- [Data in this exercise]
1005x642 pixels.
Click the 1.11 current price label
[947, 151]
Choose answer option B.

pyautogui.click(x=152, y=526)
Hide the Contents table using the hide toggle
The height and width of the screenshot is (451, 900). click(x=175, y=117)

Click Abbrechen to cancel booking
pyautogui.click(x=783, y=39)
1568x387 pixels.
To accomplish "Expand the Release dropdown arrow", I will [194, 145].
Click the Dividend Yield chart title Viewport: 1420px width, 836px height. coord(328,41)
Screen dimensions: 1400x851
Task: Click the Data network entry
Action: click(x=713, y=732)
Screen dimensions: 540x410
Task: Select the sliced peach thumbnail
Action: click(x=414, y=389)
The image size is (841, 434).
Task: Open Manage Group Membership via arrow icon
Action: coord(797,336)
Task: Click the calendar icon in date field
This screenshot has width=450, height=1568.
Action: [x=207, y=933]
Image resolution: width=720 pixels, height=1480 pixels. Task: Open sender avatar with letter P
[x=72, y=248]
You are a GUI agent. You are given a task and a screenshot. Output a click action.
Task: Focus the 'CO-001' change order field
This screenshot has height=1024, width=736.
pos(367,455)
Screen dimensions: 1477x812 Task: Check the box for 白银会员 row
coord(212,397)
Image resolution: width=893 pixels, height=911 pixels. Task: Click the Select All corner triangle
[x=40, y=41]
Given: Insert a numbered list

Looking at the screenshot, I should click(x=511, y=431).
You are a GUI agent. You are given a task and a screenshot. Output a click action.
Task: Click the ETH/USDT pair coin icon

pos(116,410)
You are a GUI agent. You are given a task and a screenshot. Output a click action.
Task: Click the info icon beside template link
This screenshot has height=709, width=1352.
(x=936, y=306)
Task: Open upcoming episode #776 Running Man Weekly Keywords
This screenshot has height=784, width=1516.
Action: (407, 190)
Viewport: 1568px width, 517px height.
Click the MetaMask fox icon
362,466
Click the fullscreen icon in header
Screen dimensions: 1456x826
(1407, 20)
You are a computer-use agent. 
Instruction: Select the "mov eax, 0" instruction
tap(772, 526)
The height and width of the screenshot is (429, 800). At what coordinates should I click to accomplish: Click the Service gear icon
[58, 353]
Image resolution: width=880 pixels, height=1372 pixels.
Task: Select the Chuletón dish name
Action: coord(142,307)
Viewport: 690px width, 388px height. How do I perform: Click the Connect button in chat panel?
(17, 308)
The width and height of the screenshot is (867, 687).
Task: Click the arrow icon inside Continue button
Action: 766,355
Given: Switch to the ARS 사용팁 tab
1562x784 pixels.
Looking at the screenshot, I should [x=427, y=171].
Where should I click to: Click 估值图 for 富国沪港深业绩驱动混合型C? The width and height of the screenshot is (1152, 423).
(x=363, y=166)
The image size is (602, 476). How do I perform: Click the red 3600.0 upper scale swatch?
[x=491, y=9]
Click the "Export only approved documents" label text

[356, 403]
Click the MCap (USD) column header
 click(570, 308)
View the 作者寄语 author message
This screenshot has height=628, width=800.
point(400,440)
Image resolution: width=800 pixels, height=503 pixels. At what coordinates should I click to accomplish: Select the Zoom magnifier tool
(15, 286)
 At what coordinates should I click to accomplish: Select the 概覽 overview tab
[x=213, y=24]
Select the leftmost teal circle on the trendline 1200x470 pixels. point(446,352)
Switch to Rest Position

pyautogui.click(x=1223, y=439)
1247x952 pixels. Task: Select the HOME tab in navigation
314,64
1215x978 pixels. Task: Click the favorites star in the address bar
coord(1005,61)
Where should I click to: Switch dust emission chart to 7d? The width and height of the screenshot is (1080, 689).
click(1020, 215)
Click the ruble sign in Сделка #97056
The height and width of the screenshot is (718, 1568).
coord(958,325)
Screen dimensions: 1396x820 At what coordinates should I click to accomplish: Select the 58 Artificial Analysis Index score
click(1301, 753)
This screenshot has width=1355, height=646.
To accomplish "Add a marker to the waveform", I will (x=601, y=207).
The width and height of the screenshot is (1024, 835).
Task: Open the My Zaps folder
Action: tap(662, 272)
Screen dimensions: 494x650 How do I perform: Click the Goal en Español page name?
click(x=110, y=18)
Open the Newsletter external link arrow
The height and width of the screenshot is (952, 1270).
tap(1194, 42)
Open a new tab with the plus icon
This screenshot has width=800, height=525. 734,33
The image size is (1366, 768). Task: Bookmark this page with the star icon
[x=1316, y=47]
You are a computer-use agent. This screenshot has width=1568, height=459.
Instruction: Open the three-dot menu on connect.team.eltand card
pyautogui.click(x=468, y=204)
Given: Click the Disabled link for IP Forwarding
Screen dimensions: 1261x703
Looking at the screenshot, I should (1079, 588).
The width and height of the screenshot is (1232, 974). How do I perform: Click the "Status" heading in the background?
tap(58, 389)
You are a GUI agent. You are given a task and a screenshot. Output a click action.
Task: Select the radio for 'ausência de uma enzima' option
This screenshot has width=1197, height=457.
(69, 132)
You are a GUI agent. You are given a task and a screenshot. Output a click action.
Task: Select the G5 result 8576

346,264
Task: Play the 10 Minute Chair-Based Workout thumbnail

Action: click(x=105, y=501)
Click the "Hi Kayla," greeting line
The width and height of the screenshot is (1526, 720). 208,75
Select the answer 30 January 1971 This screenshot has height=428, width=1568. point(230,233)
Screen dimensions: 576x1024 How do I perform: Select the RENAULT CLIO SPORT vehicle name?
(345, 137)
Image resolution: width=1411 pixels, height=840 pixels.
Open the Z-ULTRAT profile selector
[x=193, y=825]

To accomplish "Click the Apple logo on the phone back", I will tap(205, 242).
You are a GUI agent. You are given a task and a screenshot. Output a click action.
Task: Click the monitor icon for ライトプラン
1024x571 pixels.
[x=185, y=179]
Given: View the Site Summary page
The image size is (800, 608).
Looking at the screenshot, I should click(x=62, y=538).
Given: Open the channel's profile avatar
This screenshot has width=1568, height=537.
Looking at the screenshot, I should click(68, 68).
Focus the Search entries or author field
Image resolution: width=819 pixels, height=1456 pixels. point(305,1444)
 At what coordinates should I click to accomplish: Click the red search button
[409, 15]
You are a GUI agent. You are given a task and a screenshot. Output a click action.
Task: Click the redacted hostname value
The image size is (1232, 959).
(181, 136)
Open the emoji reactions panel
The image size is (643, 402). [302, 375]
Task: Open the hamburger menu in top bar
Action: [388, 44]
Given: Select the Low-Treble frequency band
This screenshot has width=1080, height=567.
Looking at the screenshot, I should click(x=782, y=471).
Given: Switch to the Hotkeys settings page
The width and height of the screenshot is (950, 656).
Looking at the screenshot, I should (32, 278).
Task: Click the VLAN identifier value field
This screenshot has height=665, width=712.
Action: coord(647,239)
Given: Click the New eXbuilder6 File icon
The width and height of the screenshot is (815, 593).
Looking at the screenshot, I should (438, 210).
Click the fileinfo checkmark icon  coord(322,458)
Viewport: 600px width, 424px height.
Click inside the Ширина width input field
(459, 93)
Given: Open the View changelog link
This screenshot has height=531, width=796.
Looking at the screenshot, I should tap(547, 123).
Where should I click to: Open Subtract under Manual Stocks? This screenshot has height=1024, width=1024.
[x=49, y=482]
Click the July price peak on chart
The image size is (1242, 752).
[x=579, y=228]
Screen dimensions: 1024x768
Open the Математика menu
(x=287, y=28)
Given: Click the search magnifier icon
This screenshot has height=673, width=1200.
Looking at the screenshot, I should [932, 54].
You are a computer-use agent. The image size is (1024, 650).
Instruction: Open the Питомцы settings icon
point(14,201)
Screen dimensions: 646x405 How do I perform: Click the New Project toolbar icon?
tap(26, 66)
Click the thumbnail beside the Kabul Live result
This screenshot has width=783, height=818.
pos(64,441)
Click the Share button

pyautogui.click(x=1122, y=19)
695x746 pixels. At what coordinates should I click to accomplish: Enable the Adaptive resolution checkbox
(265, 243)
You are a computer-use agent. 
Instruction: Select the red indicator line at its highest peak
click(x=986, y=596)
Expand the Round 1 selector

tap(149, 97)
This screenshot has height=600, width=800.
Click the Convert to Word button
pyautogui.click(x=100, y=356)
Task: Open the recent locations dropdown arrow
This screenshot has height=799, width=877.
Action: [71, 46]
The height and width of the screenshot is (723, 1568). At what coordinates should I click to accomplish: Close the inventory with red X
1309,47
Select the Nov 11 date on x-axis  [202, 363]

- [Action item] The reply should consist solely of the lines above from the one that has "Open the emoji reactions panel" through the one that has "Given: Click the New eXbuilder6 File icon", reproduced exactly.

- [Exercise solution]
Open the emoji reactions panel
The image size is (643, 402). [302, 375]
Task: Open the hamburger menu in top bar
Action: [388, 44]
Given: Select the Low-Treble frequency band
This screenshot has width=1080, height=567.
Looking at the screenshot, I should click(x=782, y=471).
Given: Switch to the Hotkeys settings page
The width and height of the screenshot is (950, 656).
Looking at the screenshot, I should (32, 278).
Task: Click the VLAN identifier value field
This screenshot has height=665, width=712.
Action: coord(647,239)
Given: Click the New eXbuilder6 File icon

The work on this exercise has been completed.